Alfred Jarry somewhere in the 1890s

But, as Jarry’s close friend and editor, the novelist Marguerite Rachilde, wrote ‘he wanted his life to conform to his literary paradigm’. Brotchie’s reading of Jarry’s life, his forming of events into a cohesive, rational narrative, repudiates this. By focusing so much on factual reconstruction, Brotchie risks forgetting that for Jarry, life was a kind of literature, and should be ‘read’ as such. On a pataphysical view, the imaginary and the actual are equally real: Jarry’s imaginative world would benefit from being considered more ‘real’ by Brotchie.

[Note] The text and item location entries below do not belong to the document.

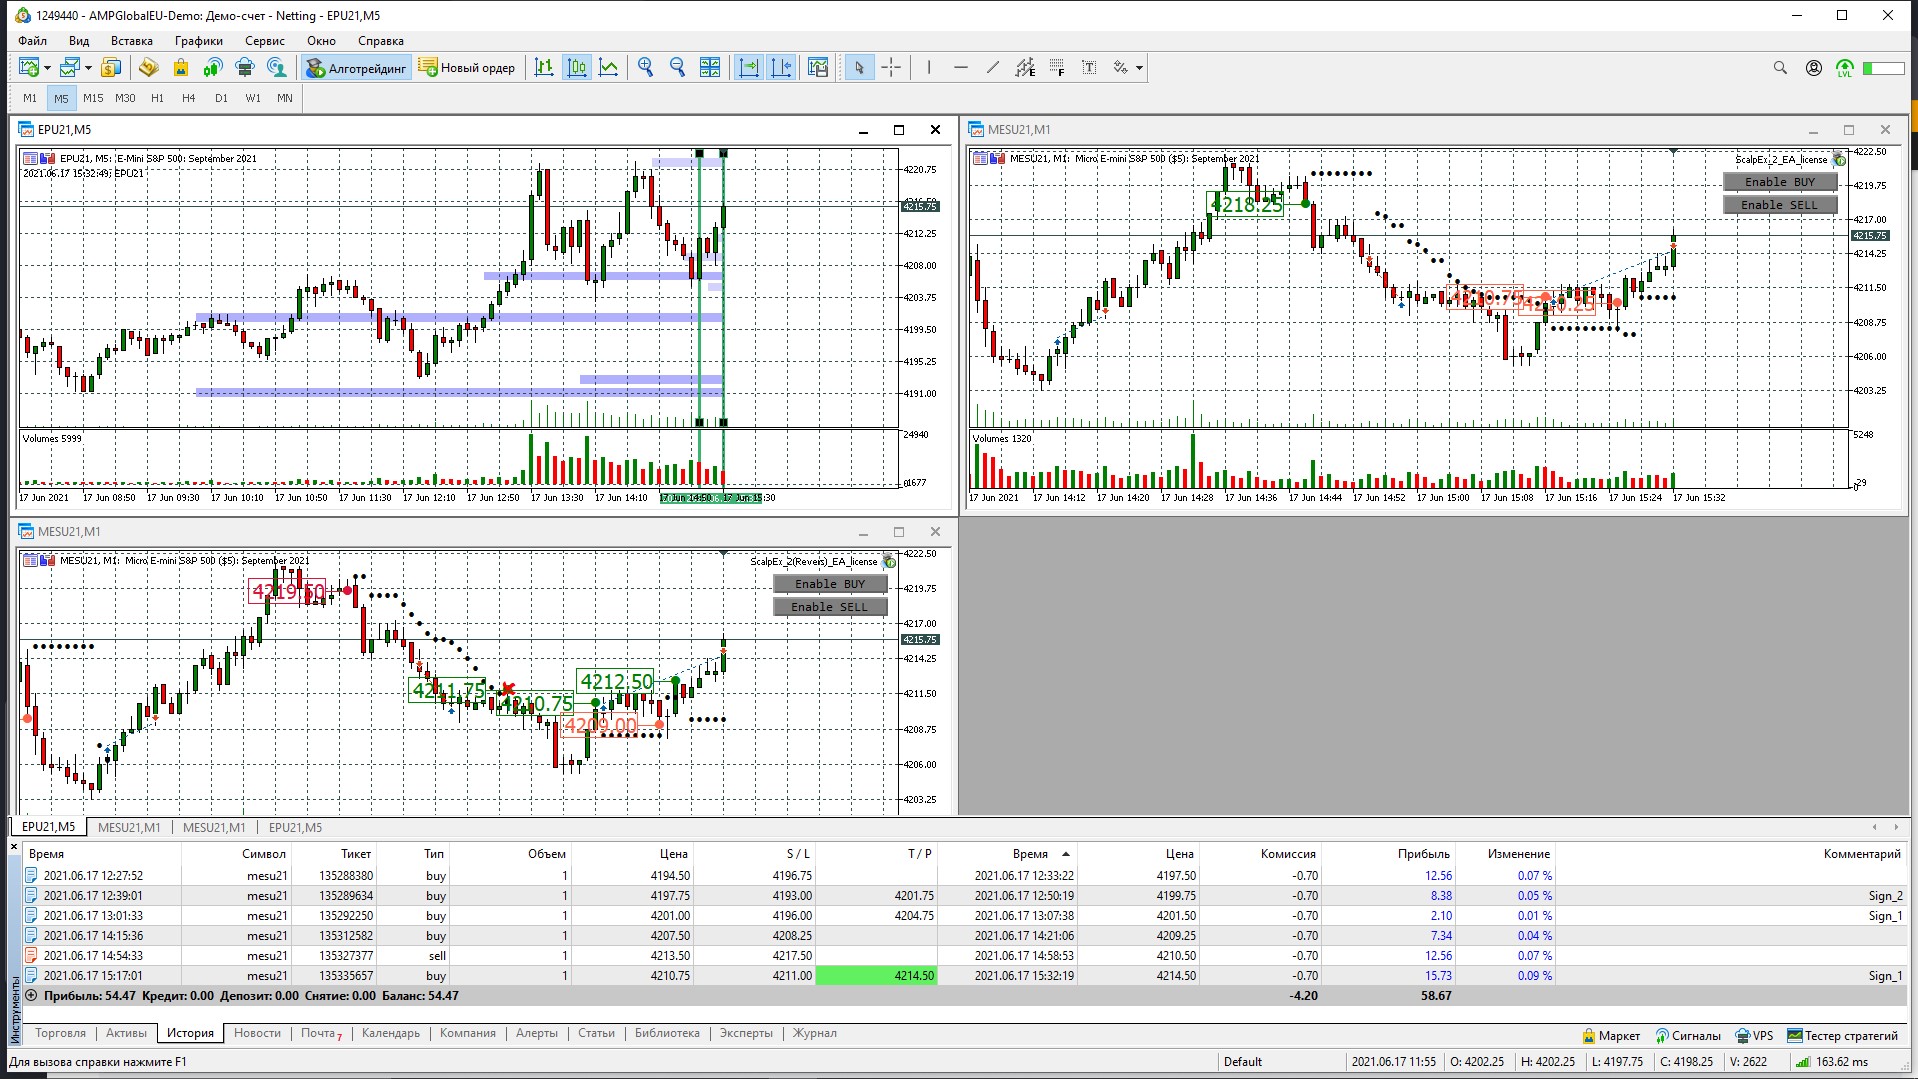Choose the text label tool

(1089, 68)
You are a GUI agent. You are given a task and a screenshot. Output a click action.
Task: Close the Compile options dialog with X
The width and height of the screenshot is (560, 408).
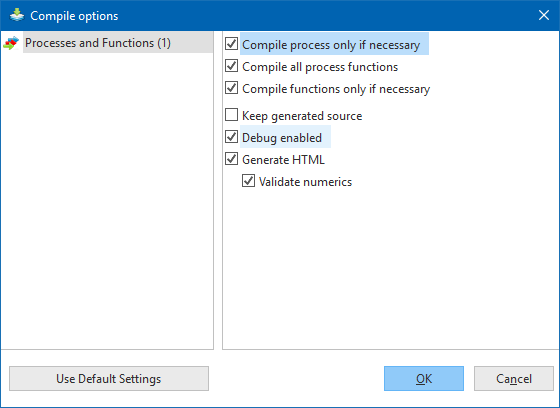tap(544, 15)
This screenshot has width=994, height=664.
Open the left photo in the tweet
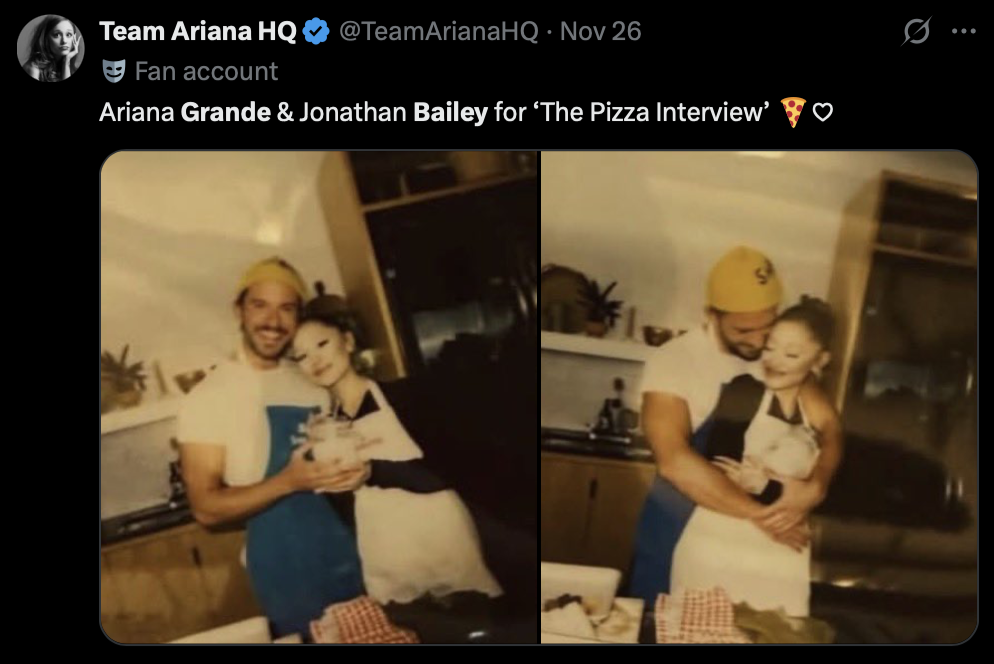point(320,397)
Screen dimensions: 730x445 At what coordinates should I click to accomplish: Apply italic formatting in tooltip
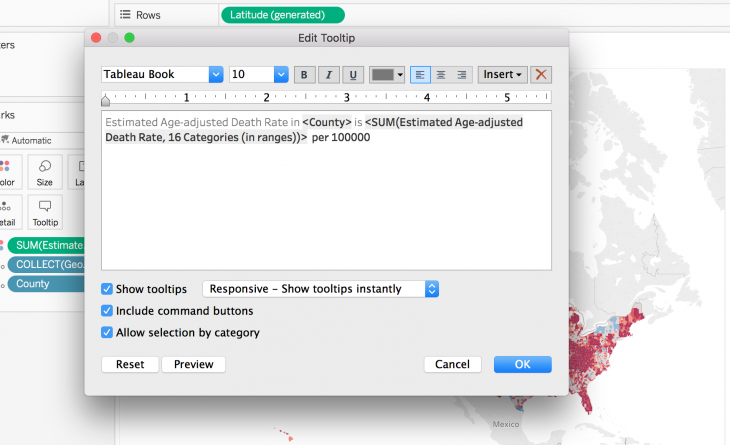(328, 75)
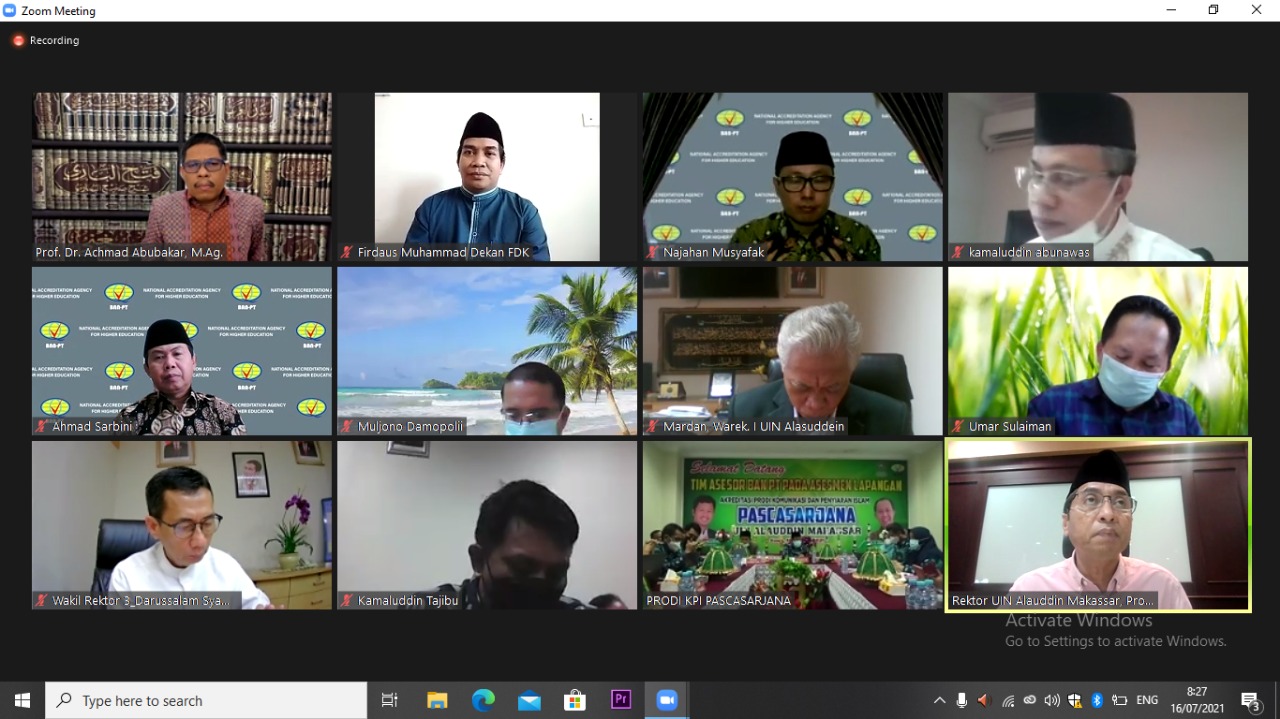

It would be unfair to condemn this book on the grounds that it is too sober, inadequately absinthe-soaked, to do Jarry justice. But his irrepressible whimsy remains somehow elsewhere, confounding the reductive tendencies of Brotchie’s biographical account. You almost get the sense that Jarry himself is standing at a distance from the book, making pronouncements like ‘perception is only a hallucination that is true’, and quietly smirking. Towards the end of the book, Brotchie acknowledges the limits of this biography: the ‘final act’ of Jarry’s life, we are told, ‘resists overly interpretative readings’. For all his efforts, Brotchie has not been able to entirely pin his subject down – which is no bad thing. Jarry remains tantalizingly mysterious; bizarre and fascinating.

In typical Ubuesque fashion, Jarry once claimed ‘we believe, that the applause of silence is the only kind that counts’. But someone who radicalized theatrical tradition to the extent that he did undoubtedly deserves something more than silent applause – despite its flaws, this biography ensures that Jarry receives that.